Top of WORKING DATA
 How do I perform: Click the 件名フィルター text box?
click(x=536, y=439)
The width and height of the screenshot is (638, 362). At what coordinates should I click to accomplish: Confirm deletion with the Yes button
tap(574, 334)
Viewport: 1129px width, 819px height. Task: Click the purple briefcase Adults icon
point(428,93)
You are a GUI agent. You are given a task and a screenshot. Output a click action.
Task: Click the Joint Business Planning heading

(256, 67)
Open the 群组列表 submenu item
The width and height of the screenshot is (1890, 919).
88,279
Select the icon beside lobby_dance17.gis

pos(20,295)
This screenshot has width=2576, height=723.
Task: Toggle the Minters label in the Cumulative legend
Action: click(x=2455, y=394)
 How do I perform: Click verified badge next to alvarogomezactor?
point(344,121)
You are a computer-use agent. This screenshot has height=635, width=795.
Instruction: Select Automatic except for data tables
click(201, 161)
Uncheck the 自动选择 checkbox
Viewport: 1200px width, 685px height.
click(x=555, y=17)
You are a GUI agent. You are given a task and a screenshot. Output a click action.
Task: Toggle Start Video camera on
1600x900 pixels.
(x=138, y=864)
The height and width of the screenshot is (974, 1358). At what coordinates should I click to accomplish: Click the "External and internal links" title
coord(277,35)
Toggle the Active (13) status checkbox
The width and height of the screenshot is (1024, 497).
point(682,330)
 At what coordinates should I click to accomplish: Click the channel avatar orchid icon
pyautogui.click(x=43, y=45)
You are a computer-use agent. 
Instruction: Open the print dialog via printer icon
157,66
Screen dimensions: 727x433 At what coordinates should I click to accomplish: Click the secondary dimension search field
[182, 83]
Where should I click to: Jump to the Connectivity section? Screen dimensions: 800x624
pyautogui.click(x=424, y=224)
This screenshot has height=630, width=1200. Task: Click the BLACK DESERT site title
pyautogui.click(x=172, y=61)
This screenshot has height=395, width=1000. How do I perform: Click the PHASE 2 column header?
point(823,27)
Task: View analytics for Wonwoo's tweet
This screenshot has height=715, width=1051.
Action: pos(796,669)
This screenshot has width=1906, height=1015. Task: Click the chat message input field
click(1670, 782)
Bottom of WORKING DATA
**REQUIRED WORK**
Starting from the line that contains "avatar orchid icon", transcribe each line to the end of the records above. Please add nothing.

**FINISHED EXERCISE**
 At what coordinates should I click to accomplish: Click the channel avatar orchid icon
pyautogui.click(x=43, y=45)
You are a computer-use agent. 
Instruction: Open the print dialog via printer icon
157,66
Screen dimensions: 727x433 At what coordinates should I click to accomplish: Click the secondary dimension search field
[182, 83]
Where should I click to: Jump to the Connectivity section? Screen dimensions: 800x624
pyautogui.click(x=424, y=224)
This screenshot has height=630, width=1200. Task: Click the BLACK DESERT site title
pyautogui.click(x=172, y=61)
This screenshot has height=395, width=1000. How do I perform: Click the PHASE 2 column header?
point(823,27)
Task: View analytics for Wonwoo's tweet
This screenshot has height=715, width=1051.
Action: pos(796,669)
This screenshot has width=1906, height=1015. Task: Click the chat message input field
click(1670, 782)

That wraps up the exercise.